The village takes its name from the seigneury of Port-Joly, which was established in 1677. The Parish of St-Jean-Port-Joli was canonically established in 1721. The church, on which construction began in 1779, has unique architecture and houses many sculptures. The municipality was created in 1845 and became part of L'Islet County (a predecessor to the RCM of L'Islet) in 1847. In 1855, it became a parish municipality, and in 1857 it was split into the municipalities of St-Jean-Port-Joli and Saint-Aubert.

Like most other villages that lie in the Côte-du-Sud region between Rivière-Ouelle and Beaumont, most of its houses were burned down in September 1759. Under the orders of British general James Wolfe, the Fraser Highlanders regiment attacked the area during the Conquest of 1760 during the French and Indian War.

The tradition of wood carving began in the early 20th century with the Bourgault brothers, Médard, Jean-Julien and André.

==Tourist attractions==
Despite its small population, the village is a relatively active tourist stop in the region, primarily due to the abundance of artesian wood carvers and cultural events.
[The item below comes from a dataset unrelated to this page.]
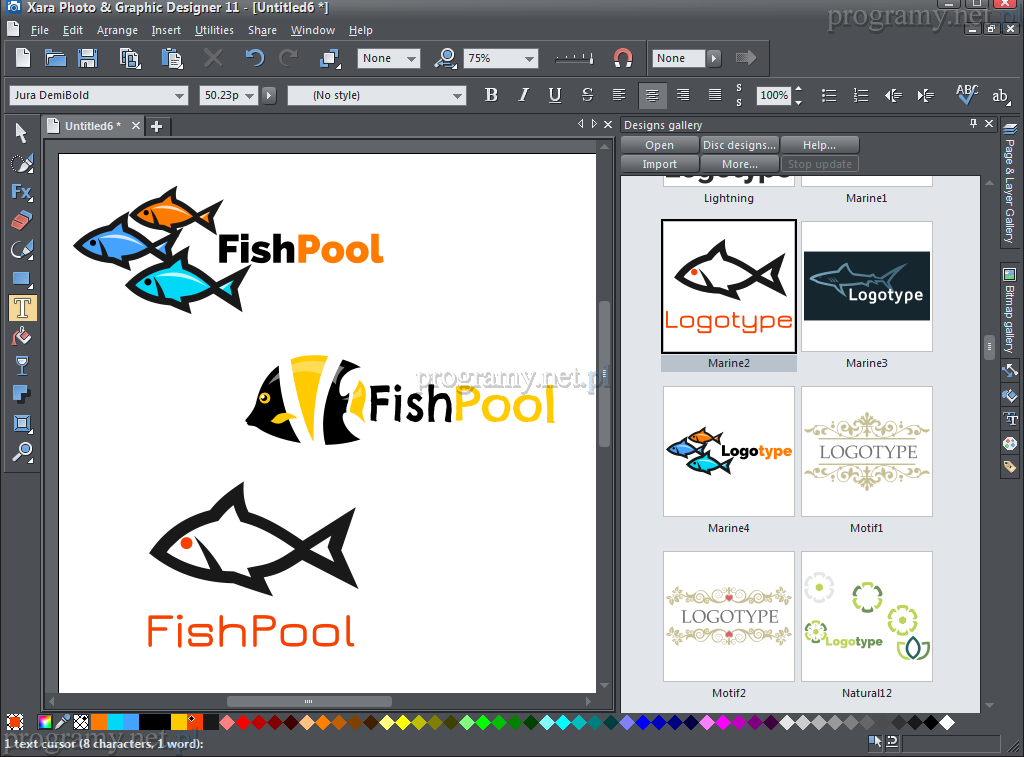Open the Arrange menu
Screen dimensions: 1024x757
click(x=117, y=30)
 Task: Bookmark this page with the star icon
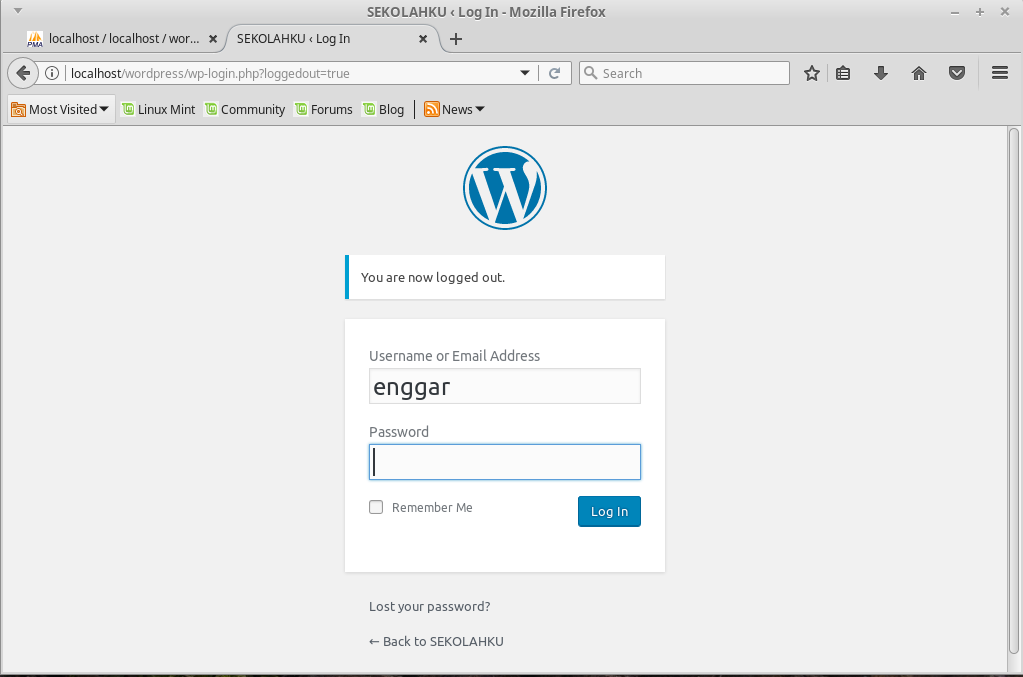click(x=811, y=72)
The village also includes a marina with access to the Saint Lawrence River at the site of the old wharf.

St-Jean-Port-Joli was awarded with the title of cultural capital of Canada in 2005.

===Festival of sailors' songs===
This festival highlights many aspects of the village's maritime heritage, legends, and songs. Also included in the weekend-long event is a dinner, workshops, literary contest, sailboat race, market, films, and expositions.

===The autumn violins===
This is an annual festival of music that has taken place since 1998. Every year in the month of September, fiddlers gather and play music from a wide variety of genres.

===The winter festival===
In the month of February, the Trois-Bérets park invites ice sculptors from around the world to display their talent. Additionally, the festival contains activities for the family in the daytime, such as helicopter rides, and concerts at night.